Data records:
========================

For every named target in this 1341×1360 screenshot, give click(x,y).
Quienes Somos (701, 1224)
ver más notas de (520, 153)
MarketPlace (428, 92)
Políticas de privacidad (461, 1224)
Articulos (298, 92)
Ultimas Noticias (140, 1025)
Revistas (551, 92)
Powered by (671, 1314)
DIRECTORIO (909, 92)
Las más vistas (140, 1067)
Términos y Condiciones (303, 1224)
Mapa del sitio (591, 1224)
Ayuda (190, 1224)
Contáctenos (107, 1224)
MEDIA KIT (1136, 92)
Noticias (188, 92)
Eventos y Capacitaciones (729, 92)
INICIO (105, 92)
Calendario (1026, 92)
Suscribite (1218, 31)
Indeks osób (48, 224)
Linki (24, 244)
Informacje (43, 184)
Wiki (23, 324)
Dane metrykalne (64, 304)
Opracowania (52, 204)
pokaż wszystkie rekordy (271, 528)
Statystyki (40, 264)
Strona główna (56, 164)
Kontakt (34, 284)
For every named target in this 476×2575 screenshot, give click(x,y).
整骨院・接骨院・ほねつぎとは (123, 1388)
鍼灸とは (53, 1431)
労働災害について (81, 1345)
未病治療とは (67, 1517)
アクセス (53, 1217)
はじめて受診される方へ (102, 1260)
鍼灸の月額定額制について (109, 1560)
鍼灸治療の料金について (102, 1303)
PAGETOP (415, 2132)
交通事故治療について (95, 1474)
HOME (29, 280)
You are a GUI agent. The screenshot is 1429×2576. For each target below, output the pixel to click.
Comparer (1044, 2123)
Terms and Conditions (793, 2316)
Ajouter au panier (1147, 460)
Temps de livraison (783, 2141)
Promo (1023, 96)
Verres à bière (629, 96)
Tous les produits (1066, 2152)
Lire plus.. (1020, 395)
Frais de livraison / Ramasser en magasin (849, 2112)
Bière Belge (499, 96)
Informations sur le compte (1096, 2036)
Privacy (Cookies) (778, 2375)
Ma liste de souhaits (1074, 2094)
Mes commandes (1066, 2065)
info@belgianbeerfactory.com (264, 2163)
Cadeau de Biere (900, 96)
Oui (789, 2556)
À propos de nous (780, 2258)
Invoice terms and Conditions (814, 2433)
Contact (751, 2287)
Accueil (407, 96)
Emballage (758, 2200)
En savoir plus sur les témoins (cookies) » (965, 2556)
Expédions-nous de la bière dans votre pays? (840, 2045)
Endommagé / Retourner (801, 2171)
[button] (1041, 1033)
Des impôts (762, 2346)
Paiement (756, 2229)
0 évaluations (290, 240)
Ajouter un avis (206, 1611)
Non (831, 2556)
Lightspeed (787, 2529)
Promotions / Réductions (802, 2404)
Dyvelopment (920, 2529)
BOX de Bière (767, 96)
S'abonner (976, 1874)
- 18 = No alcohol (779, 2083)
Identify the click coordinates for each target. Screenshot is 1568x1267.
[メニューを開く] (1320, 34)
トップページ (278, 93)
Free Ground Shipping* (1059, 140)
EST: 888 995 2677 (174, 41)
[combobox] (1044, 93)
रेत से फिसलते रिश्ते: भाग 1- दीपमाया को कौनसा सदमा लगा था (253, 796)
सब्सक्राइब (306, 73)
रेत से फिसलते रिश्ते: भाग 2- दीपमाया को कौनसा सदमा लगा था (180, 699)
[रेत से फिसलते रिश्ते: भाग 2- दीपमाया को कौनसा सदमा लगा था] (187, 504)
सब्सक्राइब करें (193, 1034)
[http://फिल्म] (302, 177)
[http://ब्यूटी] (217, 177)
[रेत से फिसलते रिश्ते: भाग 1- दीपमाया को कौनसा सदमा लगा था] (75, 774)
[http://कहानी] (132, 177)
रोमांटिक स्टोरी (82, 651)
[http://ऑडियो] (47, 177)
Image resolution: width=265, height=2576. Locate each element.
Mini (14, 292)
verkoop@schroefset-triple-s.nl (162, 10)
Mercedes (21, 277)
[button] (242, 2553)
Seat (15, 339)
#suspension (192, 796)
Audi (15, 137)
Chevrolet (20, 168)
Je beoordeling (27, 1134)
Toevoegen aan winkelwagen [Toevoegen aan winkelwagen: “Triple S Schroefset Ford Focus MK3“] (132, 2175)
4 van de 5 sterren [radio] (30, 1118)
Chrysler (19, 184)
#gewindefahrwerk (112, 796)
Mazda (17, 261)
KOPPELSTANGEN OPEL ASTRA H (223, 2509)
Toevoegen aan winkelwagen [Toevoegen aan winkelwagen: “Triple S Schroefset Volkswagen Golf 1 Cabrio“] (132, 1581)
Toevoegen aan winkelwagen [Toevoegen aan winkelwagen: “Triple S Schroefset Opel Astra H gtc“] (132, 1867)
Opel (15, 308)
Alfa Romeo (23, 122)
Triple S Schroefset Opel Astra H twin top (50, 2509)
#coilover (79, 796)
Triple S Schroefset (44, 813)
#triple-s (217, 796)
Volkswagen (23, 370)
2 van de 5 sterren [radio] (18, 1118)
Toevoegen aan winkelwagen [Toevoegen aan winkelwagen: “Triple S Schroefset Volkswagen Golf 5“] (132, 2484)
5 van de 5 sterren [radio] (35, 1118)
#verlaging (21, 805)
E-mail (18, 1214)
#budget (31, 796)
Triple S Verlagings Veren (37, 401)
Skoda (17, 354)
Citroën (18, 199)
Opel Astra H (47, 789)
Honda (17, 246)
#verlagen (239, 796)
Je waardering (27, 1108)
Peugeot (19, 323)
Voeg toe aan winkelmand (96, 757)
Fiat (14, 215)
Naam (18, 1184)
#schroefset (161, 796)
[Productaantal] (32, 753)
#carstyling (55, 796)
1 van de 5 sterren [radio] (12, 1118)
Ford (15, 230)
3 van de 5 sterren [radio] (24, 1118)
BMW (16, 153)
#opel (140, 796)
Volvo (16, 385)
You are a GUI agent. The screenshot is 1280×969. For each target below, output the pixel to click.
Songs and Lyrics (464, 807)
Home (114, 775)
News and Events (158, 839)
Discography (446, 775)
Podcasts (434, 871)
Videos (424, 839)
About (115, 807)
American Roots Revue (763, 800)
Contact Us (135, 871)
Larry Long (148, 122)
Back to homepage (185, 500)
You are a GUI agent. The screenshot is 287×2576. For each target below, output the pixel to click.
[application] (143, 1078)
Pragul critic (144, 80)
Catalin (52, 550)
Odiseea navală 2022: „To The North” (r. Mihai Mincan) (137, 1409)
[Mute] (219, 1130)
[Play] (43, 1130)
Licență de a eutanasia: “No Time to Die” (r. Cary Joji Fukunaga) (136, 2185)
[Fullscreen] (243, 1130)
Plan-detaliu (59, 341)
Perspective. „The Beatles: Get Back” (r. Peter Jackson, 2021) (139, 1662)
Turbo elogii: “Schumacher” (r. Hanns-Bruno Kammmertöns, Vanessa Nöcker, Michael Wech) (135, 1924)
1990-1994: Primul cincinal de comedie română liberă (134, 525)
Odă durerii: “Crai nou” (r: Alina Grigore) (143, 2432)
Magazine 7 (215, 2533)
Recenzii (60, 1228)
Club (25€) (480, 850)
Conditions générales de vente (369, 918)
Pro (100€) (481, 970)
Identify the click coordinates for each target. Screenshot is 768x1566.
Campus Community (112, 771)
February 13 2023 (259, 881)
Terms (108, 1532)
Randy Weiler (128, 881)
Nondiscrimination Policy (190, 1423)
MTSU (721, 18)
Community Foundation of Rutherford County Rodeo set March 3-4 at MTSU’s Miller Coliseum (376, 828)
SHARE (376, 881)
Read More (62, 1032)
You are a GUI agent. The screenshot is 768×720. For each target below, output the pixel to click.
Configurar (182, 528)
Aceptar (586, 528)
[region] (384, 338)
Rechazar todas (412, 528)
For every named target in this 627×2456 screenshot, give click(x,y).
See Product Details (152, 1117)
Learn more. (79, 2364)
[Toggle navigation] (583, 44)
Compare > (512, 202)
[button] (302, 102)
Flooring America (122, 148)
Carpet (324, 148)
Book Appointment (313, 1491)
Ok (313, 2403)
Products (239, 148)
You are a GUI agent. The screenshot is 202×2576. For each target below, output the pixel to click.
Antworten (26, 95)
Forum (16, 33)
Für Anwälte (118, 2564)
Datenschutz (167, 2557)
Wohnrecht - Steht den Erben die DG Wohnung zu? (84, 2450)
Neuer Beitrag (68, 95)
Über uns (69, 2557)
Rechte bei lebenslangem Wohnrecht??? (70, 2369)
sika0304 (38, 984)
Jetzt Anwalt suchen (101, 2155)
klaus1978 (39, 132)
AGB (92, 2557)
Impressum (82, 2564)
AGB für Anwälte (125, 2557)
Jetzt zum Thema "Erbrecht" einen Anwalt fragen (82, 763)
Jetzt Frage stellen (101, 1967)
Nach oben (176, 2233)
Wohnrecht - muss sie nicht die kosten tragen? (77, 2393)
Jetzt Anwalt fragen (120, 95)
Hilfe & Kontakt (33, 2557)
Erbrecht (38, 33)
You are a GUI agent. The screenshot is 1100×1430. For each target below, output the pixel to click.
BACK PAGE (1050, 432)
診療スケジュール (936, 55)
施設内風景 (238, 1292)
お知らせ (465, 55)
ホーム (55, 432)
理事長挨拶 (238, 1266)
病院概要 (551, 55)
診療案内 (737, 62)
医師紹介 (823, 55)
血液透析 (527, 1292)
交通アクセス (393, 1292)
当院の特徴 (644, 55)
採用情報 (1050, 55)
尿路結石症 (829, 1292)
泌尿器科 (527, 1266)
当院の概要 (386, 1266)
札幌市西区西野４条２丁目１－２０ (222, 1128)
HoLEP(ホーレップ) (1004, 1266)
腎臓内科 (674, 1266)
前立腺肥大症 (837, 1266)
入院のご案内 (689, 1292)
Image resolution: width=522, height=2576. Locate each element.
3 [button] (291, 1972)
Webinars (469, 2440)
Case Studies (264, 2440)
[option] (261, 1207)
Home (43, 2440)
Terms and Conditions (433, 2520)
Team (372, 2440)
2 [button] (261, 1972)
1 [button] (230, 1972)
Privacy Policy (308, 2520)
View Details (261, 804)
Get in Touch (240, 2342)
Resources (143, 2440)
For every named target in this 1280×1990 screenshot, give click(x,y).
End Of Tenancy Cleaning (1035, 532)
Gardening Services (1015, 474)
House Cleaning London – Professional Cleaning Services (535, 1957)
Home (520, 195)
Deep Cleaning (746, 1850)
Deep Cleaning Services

========================

• _Challenge_: Rewrite the items from the very first line through the line that contains "Cadeau de Biere (900, 96)", putting "page" wherever "screenshot" appears and keeping everything else the same.

• _Problem solution_:
For every named target in this 1341×1360 page, give click(x,y).
Quienes Somos (701, 1224)
ver más notas de (520, 153)
MarketPlace (428, 92)
Políticas de privacidad (461, 1224)
Articulos (298, 92)
Ultimas Noticias (140, 1025)
Revistas (551, 92)
Powered by (671, 1314)
DIRECTORIO (909, 92)
Las más vistas (140, 1067)
Términos y Condiciones (303, 1224)
Mapa del sitio (591, 1224)
Ayuda (190, 1224)
Contáctenos (107, 1224)
MEDIA KIT (1136, 92)
Noticias (188, 92)
Eventos y Capacitaciones (729, 92)
INICIO (105, 92)
Calendario (1026, 92)
Suscribite (1218, 31)
Indeks osób (48, 224)
Linki (24, 244)
Informacje (43, 184)
Wiki (23, 324)
Dane metrykalne (64, 304)
Opracowania (52, 204)
pokaż wszystkie rekordy (271, 528)
Statystyki (40, 264)
Strona główna (56, 164)
Kontakt (34, 284)
For every named target in this 476×2575 page, give click(x,y).
整骨院・接骨院・ほねつぎとは (123, 1388)
鍼灸とは (53, 1431)
労働災害について (81, 1345)
未病治療とは (67, 1517)
アクセス (53, 1217)
はじめて受診される方へ (102, 1260)
鍼灸の月額定額制について (109, 1560)
鍼灸治療の料金について (102, 1303)
PAGETOP (415, 2132)
交通事故治療について (95, 1474)
HOME (29, 280)
You are a GUI agent. The page is 1429×2576. For each target below, output the pixel to click.
Comparer (1044, 2123)
Terms and Conditions (793, 2316)
Ajouter au panier (1147, 460)
Temps de livraison (783, 2141)
Promo (1023, 96)
Verres à bière (629, 96)
Tous les produits (1066, 2152)
Lire plus.. (1020, 395)
Frais de livraison / Ramasser en magasin (849, 2112)
Bière Belge (499, 96)
Informations sur le compte (1096, 2036)
Privacy (Cookies) (778, 2375)
Ma liste de souhaits (1074, 2094)
Mes commandes (1066, 2065)
info@belgianbeerfactory.com (264, 2163)
Cadeau de Biere (900, 96)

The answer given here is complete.